Records to process:
***
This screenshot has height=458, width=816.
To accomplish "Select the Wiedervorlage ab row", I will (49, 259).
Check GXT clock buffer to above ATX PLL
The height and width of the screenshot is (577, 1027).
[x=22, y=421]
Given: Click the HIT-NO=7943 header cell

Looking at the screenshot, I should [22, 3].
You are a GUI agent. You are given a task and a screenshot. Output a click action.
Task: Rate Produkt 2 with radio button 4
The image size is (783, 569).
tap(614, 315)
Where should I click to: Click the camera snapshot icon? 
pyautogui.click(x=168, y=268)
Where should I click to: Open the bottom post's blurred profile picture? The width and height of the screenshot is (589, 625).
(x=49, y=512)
***
Stated exercise: Copy all of the data above word for word, keeping every line in its original order.

Written answer:
This screenshot has height=458, width=816.
To accomplish "Select the Wiedervorlage ab row", I will (49, 259).
Check GXT clock buffer to above ATX PLL
The height and width of the screenshot is (577, 1027).
[x=22, y=421]
Given: Click the HIT-NO=7943 header cell

Looking at the screenshot, I should [22, 3].
You are a GUI agent. You are given a task and a screenshot. Output a click action.
Task: Rate Produkt 2 with radio button 4
The image size is (783, 569).
tap(614, 315)
Where should I click to: Click the camera snapshot icon? 
pyautogui.click(x=168, y=268)
Where should I click to: Open the bottom post's blurred profile picture? The width and height of the screenshot is (589, 625).
(x=49, y=512)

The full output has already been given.